Mei_2021_Oncol.Rep_45_641

Currently, the prognosis of acute myeloid leukemia (AML) is poor. In the AML microenvironment, bone marrow (BM) mesenchymal stem cells (BMMSCs) serve an important role in protecting AML cells from chemotherapy-induced apoptosis. The present study aimed to evaluate the expression of fibroblast activation protein alpha (FAPalpha) in BMMSCs and BM biopsy samples via flow cytometry, reverse transcription-quantitative PCR and immunohistochemistry, as well as to identify the correlation between the expression of FAPalpha in BM with clinical parameters and survival of newly diagnosed patients with AML. Subsequently, the protective effect of FAPalpha on Cytosine arabinoside (Ara-C)-induced apoptosis in Kasumi-1 cells was investigated via small interfering (si)RNA, and its underlying mechanism was examined by western blotting. The results demonstrated significant differences in FAPalpha expression in BMMSCs and BM biopsy samples between patients with AML and healthy donors. Furthermore, BMMSCs protected Ara-C-induced Kasumi-1 cells from apoptosis, and knockdown of FAPalpha using siRNA decreased this protection.

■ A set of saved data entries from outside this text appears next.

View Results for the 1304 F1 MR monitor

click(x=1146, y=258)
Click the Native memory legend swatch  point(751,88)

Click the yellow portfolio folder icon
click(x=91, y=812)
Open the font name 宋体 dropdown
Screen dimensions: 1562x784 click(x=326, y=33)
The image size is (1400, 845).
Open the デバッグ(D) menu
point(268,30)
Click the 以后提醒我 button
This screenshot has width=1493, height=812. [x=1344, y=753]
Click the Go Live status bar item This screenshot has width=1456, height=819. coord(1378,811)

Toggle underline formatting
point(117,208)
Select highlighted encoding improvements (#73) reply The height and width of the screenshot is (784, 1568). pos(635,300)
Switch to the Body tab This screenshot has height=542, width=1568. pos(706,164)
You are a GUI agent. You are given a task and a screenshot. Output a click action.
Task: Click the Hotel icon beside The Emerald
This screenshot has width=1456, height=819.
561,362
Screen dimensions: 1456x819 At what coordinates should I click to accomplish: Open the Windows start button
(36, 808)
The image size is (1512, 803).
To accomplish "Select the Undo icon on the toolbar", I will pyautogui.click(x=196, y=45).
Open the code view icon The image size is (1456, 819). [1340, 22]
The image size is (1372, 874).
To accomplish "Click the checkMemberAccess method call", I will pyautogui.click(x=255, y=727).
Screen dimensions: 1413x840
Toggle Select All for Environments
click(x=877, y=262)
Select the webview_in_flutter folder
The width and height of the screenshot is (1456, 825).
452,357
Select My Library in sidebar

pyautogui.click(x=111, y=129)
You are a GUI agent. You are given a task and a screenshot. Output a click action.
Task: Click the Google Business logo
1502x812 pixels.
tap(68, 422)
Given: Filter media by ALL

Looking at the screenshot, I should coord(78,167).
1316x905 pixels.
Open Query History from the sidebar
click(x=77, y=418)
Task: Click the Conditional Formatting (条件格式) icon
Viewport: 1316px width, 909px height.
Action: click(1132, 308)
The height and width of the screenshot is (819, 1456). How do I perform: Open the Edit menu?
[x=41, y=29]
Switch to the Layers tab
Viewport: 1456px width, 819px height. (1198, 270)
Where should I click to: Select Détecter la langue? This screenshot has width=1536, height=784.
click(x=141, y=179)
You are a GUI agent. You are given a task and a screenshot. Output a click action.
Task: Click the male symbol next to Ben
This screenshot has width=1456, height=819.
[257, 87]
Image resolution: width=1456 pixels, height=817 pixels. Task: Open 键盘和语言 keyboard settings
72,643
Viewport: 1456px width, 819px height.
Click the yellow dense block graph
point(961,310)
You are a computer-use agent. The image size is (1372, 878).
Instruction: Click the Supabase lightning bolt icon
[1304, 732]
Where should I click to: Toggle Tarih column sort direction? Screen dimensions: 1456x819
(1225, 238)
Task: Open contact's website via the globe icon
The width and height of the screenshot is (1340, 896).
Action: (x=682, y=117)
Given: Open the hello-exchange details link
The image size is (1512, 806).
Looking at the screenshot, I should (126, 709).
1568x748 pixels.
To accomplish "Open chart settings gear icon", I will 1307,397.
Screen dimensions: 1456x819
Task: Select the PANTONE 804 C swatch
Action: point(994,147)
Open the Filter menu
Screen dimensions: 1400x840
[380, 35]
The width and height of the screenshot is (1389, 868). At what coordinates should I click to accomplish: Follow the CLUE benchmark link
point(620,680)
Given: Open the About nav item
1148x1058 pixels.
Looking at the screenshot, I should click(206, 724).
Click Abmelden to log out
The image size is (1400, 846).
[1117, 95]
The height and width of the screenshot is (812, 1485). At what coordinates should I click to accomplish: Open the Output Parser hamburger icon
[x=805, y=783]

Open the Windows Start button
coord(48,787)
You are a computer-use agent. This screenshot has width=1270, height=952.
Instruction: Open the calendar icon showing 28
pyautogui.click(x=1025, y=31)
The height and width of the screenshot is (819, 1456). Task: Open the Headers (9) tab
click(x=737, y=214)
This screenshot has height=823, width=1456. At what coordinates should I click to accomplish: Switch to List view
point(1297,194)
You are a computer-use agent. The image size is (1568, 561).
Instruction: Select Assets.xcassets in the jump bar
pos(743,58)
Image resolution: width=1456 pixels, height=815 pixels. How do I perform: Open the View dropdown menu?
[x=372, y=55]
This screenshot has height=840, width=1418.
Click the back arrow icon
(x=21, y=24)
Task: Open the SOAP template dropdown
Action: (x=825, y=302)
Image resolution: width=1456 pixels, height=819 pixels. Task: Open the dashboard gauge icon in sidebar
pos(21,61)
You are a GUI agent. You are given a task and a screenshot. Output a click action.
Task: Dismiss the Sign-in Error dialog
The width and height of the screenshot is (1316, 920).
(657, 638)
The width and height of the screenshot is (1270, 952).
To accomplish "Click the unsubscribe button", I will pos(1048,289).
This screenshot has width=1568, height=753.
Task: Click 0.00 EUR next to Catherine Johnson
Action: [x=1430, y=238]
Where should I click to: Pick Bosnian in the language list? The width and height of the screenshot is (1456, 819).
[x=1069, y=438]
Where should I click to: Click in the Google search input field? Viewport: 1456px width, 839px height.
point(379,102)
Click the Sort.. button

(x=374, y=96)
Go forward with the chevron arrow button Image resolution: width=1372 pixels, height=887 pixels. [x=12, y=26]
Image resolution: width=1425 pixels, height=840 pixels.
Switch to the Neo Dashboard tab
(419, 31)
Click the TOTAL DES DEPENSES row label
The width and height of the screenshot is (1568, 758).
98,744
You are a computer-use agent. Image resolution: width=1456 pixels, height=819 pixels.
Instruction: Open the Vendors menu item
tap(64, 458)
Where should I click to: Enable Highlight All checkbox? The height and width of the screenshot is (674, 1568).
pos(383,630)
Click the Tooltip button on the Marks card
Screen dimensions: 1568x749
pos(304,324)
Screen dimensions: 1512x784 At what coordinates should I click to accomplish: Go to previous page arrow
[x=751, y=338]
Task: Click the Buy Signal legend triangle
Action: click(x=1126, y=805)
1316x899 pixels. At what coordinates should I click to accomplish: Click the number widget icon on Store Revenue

It was found that Kasumi-1 cells expressed beta-catenin, which could be inhibited by Ara-C, and beta-catenin expression was significantly activated when co-cultured with BMMSCs, even in the presence of Ara-C. Knockdown of FAPalpha with siRNA significantly suppressed the expression of beta-catenin. The present results indicated that FAPalpha serves an important role in the AML BM microenvironment, and that increased expression of FAPalpha in BM may be a poor prognostic factor in patients with AML. Moreover, the current findings demonstrated that BMMSCs protected AML cells from apoptosis, which was in part contributed by FAPalpha, and may occur via the beta-catenin signaling pathway.